Das Polizeikommando des Bundesstaates Osun verhaftete am Mittwoch den Staatssekretär Teslim Igbalaye sowie fünf weitere Personen bei einer Razzia in seinem Wohnsitz in Osogbo wegen mutmaßlichen Stimmenkaufs im Vorfeld der Gouverneurswahl am 15. August.
Die Beamten stellten dauerhafte Wählerausweise, ein Wählerverzeichnis, 4,8 Millionen Naira in bar, einen Dynabook-Laptop, Kopiergeräte, einen Drucker sowie Wählerverzeichnisse für die Wahlbezirke eins bis fünfzehn im lokalen Regierungsgebiet Osogbo sicher. Zu den weiteren Verdächtigen zählen Abiodun Arowomole, bekannt als „Ashipa“ und als gesuchter Mordverdächtiger eingestuft, sowie Taiwo Akande, Lukman Adeyemo, Muftau Olaoye und Musiliu Aderemi.

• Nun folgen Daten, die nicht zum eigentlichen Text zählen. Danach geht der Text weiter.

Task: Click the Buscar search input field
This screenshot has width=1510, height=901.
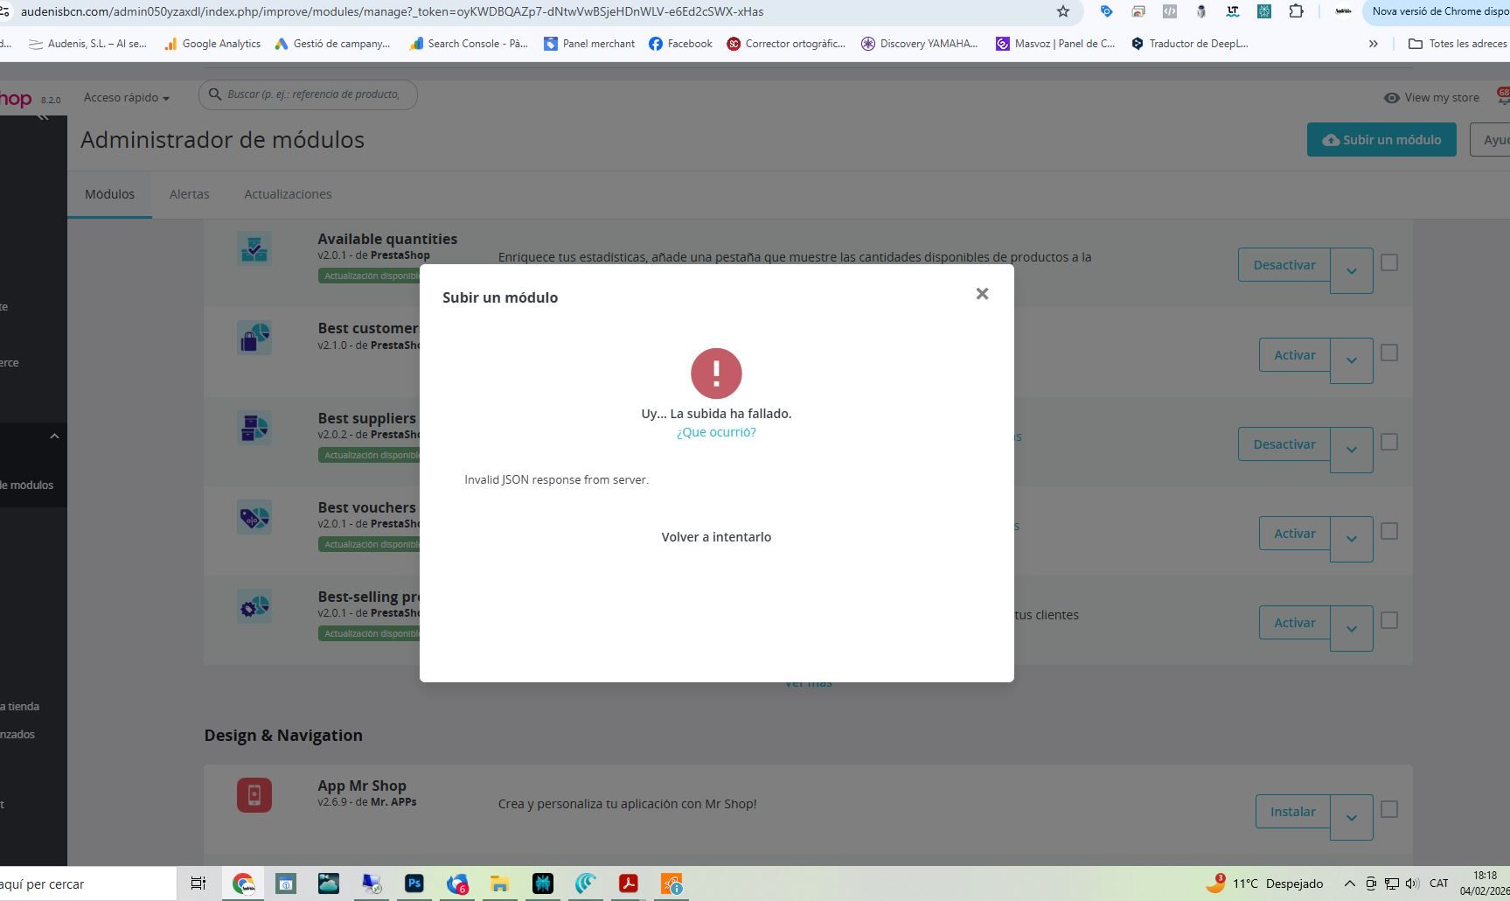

Die Ermittlungen wegen des Verdachts auf Stimmenkauf, kriminelle Verschwörung und das Verstecken eines gesuchten Verdächtigen dauern an.
Die Regierung des Bundesstaates Osun verurteilte die Razzia als rechtswidrig. Der Beauftragte für Information und öffentliche Aufklärung, Kolapo Alimi, erklärte, dass Wahlbezirksbeamte eine Sitzung in dem Wohnsitz abhielten, während der Staatssekretär an einem Stakeholder-Forum der Unabhängigen Nationalen Wahlkommission teilnahm. Die Regierung behauptete zudem, dass es bereits zuvor eine Razzia im Wohnsitz des Energieministers in Ikire gegeben habe, und forderte ein Eingreifen traditioneller Herrscher, des Generalinspekteurs der Polizei sowie von Präsident Bola Tinubu.
Der Wahlkampfrat des All Progressives Congress begrüßte den Einsatz. Sprecher Remi Omowaye sagte, dies bestätige frühere Warnungen vor Versuchen von Gouverneur Ademola Adeleke und seinen Mitarbeitern, die Wahl mit unrechtmäßigen Mitteln zu beeinflussen.